34. Wer kommt bei einer Persönlichkeitsverletzung durch einen Zeitungsartikel als Beklagter in Betracht?

  • Herausgeber der Zeitung
  • Redaktor,
  • Journalist,
  • Drucker,
  • Verteiler
  • ...

35. Welche Arten von Ansprüchen sind bei einer widerrechtlichen Verletzung der Persönlichkeit denkbar?

negatorische Ansprüche (Abwehrklagen)

reparatorische Ansprüche (Wiedergutmachung)

36. Nenne die negatorischen Ansprüche bei einer Persönlichkeitsverletzung.

negatorische Ansprüche (Abwehrklagen) sind in ZGB 28 a I und II sowie ZGB 28b geregelt:

  • Unterlassungsanspruch (ZGB 28a I 1)
  • Beseitigungsanspruch (ZGB 28a I 2)
  • Feststellungsanspruch (ZGB 28a I 3)
  • Klagen im Falle von Gewalt, Drohung, Nachstellungen (ZGB 28 b)

37. Nenne die reparatorischen Ansprüche im Falle einer Persönlichkeitsverletzung.

reparatorische Ansprüche (Wiedergutmachungsklagen) werden aus dem Haftpflichtrecht des OR abgeleitet:

  • Schadenersatzanspruch (ZGB 28a III i.V.m. OR 41 I)
  • Genugtuungsanspruch (ZGB 28a III i.V.m. OR 47 und 49)
  • Gewinnherausgabeanspruch (ZGB 28a III i.V.m.

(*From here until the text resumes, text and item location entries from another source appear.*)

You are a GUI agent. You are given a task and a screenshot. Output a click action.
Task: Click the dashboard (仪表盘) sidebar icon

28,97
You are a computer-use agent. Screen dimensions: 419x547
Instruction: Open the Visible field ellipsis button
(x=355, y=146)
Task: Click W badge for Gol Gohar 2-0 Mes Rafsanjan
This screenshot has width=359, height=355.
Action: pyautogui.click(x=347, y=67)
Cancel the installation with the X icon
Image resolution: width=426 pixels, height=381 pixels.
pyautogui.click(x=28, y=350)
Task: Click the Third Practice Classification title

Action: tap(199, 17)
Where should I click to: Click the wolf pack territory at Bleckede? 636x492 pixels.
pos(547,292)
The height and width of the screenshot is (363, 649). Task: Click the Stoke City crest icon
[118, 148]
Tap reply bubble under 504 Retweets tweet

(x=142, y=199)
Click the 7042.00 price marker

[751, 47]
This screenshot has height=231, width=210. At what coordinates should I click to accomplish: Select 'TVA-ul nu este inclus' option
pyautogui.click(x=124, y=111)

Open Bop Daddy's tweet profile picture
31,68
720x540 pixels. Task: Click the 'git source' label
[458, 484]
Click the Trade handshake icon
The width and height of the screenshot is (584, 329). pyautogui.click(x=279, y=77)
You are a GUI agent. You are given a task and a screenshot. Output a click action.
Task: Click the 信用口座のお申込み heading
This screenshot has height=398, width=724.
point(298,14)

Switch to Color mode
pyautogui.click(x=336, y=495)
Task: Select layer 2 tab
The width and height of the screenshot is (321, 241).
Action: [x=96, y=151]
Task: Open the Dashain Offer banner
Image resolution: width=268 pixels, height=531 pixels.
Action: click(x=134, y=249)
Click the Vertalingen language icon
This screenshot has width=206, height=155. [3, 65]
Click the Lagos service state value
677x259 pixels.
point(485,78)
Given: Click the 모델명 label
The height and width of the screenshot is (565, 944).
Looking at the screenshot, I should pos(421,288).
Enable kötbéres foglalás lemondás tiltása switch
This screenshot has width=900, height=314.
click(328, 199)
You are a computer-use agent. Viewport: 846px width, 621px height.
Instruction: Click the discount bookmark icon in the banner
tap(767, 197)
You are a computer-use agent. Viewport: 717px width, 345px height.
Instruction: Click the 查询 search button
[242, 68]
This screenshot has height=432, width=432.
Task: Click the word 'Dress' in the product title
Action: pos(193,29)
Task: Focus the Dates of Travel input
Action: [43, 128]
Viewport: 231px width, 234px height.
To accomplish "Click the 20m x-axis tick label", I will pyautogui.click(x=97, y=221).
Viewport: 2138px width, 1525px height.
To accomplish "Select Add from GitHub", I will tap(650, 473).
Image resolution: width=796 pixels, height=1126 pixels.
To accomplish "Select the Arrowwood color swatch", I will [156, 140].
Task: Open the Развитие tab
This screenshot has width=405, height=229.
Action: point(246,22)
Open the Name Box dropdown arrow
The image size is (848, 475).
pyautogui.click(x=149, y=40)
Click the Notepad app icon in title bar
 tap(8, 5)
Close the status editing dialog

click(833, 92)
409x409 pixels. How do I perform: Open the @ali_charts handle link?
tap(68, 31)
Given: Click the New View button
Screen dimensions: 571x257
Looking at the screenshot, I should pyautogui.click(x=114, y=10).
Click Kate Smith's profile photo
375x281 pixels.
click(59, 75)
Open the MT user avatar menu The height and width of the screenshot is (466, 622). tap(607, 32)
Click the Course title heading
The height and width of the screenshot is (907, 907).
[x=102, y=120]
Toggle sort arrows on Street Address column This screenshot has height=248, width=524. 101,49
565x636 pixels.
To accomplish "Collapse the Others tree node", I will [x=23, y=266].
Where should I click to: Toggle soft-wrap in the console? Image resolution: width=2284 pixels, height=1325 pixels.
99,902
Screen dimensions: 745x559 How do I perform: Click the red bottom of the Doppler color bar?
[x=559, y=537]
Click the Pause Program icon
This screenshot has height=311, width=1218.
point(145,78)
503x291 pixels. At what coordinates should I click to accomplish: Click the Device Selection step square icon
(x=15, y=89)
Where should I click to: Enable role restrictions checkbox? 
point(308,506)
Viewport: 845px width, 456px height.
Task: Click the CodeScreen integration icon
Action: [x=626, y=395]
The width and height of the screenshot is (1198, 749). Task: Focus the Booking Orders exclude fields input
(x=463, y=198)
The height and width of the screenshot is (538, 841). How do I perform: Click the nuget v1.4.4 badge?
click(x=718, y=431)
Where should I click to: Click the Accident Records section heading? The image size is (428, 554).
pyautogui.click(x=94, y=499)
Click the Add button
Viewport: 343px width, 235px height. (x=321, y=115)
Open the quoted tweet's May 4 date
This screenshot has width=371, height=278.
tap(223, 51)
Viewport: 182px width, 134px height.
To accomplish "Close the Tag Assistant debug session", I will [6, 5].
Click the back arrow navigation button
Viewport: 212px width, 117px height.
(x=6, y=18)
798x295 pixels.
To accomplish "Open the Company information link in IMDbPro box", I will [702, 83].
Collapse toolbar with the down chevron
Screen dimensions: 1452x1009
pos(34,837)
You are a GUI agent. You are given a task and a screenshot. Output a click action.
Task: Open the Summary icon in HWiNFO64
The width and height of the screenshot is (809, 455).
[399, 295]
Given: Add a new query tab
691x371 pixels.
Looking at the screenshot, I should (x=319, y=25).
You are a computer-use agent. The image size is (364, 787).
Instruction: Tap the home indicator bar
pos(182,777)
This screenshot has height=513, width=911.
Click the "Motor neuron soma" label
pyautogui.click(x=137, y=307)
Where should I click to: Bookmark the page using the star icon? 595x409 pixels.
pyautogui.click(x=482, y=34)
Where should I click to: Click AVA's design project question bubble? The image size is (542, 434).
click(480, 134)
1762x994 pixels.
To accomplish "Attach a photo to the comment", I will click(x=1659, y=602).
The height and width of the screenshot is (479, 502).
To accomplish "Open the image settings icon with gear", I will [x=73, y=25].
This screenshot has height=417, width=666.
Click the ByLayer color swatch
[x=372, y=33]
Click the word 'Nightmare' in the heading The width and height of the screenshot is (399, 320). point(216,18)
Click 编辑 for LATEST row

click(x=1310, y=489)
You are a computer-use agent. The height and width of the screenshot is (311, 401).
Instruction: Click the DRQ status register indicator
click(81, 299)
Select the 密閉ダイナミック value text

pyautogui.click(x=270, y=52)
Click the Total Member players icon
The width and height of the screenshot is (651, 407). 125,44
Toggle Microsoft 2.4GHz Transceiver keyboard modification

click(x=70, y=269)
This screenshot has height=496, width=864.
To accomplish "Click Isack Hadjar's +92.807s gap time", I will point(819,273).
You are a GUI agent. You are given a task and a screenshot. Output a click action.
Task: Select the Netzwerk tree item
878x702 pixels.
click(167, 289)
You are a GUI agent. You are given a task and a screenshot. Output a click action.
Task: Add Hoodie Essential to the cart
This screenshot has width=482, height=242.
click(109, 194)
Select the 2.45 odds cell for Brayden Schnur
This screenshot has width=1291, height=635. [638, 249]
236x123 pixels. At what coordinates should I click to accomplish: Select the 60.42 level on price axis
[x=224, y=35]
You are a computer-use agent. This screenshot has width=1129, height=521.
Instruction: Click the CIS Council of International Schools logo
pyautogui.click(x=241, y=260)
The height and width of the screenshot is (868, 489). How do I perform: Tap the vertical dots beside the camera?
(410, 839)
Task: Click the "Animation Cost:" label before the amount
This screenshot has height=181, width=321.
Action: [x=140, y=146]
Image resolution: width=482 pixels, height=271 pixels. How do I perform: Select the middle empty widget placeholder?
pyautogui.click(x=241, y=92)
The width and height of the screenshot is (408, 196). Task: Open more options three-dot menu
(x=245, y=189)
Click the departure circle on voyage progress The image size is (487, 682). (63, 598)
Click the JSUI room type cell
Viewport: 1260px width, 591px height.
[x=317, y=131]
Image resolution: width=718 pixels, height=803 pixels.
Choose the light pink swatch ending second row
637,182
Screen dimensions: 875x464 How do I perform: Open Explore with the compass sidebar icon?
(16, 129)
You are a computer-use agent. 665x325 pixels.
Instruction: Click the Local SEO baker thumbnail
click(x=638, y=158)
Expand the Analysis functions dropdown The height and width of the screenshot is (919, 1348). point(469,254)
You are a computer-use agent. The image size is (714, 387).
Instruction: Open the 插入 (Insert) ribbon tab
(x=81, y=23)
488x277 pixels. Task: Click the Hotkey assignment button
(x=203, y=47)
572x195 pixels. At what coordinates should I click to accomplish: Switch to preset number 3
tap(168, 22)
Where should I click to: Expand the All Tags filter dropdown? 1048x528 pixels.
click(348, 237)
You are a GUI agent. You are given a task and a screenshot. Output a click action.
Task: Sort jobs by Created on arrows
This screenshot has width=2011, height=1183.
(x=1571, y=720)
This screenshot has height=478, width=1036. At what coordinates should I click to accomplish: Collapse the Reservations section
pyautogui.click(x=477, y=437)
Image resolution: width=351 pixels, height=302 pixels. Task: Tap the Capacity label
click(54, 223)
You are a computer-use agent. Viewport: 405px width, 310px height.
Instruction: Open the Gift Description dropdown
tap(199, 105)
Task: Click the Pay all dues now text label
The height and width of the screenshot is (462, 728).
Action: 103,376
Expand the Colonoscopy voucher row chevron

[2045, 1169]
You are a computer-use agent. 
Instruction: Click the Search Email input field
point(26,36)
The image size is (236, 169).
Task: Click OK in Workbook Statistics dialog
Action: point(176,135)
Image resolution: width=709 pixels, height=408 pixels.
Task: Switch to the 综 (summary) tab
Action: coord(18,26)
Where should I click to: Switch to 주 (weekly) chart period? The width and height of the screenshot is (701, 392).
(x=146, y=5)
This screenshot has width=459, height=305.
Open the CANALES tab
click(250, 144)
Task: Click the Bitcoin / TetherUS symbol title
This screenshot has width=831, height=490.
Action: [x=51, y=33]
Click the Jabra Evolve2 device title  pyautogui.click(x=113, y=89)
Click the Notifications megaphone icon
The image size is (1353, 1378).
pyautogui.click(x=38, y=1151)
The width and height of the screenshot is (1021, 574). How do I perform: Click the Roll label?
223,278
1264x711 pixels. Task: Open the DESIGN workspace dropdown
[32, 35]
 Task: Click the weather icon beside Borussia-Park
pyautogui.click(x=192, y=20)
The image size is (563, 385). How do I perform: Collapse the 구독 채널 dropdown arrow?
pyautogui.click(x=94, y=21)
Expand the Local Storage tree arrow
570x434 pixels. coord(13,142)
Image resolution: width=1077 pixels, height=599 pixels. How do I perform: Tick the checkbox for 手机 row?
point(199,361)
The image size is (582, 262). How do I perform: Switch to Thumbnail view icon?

OR 423)
  • Berichtigungs- und Veröffentlichungsanspruch (ZGB 28a II)

38. Worauf richtet sich ein Unterlassungsbegehren?

Das gerichtliche Verbot einer möglichen Verletzung durch eine geplante Handlung, die unmittelbar droht.

Der Klageantrag muss zur Verhinderung der Verletzung geeignet und verhältnismässig sein.

Beispiel:

Es sei X zu verbieten das Bild von Y im Zusammenhang mit dem Artikel Z zu Werbezwecken zu verwenden; unter Strafandrohung im Falle der Zuwiderhandlung nach StGB 292.

39. Worauf ist bei der Formulierung eines Unterlassungsbegehrens zu achten?

Das Rechtsbegehren ist so zu formulieren, dass es direkt ins Urteil aufgenommen werden könnte.

Es muss die zu unterlassene Handlung so genau umschreiben, dass es dem Strafrichter möglich ist, das in Frage stehende Verhalten auf Verstösse gegen das Urteil zu untersuchen.

Das Begehren und das Urteil müssen mit einer Strafandrohung nach StGB 292 versehen sein.

40. Wann kann eine Klage auf Beseitigung einer Persönlichkeitsverletzung eingereicht werden?

Solange die Verletzung andauert und noch behoben werden kann.